Завершил же Зиновьев доклад классическим приемом опытного оратора — вернулся к тому, с чего начал, но уже в иной тональности — дидактической.
«Не трудно, — теперь свободно говорил он, — быть коммунистом, когда все идет гладко, идет по накатанным рельсам, когда полная демократия и так далее. Трудно сейчас, когда ждет иногда не только внешняя обстановка, но есть и внутри такая, что на первый взгляд отталкивает и трудно удержаться. Что делать, надо группировку менять, наши ряды расчленять. Это легко сделать, но это приведет к губительным результатам в рядах нашей партии».
И вновь обратился к аудитории с вопросом: как лечить это зло? Однако на этот раз дал иной ответ, нежели прежде.
«Всероссийская конференция, — заявил он, — в сентябре наметила 21 пункт практических мер. Некоторые меры мы стали проводить в жизнь». Напомнил о них. О создании контрольных комиссий — центральной и губернских, предложив компартии Украины сделать то же… О свободе критики, издании дискуссионного листка.
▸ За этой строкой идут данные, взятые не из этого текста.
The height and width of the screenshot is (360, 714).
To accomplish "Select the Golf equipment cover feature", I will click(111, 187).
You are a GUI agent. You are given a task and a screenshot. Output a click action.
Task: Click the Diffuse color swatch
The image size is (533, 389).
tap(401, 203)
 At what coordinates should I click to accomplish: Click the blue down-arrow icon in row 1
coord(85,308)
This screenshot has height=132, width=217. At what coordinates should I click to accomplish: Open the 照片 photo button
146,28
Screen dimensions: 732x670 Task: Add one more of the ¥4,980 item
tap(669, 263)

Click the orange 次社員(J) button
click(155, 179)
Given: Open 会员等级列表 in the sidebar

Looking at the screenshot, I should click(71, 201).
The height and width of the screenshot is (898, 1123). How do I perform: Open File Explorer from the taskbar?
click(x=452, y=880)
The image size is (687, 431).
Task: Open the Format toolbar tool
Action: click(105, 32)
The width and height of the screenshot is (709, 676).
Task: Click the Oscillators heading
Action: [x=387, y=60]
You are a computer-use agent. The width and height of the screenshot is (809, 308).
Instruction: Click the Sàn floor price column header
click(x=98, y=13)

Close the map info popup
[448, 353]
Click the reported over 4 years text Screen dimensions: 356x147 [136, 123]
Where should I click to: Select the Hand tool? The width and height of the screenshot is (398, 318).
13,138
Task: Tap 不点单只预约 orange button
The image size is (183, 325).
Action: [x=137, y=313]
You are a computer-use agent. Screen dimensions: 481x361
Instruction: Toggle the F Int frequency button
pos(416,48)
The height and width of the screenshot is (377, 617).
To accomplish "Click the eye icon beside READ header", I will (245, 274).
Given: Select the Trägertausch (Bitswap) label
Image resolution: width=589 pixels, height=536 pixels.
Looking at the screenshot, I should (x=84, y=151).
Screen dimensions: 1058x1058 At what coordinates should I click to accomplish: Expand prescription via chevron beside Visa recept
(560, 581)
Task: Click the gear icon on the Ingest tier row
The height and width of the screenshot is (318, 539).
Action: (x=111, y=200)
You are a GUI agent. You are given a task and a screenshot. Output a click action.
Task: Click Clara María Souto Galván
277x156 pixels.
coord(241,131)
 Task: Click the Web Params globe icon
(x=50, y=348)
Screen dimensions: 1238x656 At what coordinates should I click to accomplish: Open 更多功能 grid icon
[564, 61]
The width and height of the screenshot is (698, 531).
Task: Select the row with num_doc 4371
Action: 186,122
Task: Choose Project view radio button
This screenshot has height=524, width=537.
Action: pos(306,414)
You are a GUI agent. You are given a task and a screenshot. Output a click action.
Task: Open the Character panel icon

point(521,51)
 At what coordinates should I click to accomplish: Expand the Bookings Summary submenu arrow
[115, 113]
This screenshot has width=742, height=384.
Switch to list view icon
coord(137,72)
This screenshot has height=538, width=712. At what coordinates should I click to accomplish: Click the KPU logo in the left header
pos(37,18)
О предполагаемом создании «комиссии для борьбы с тем недовольством внутри партии, которое иногда принимает большие размеры». И еще об одном, о котором прежде речи не было — «У нас часто, когда передвигают одного человека из центра, с ним снимается целое гнездо, 25–30 человек… Это манера буржуазная, с которой мы должны бороться, и должны ее искоренить».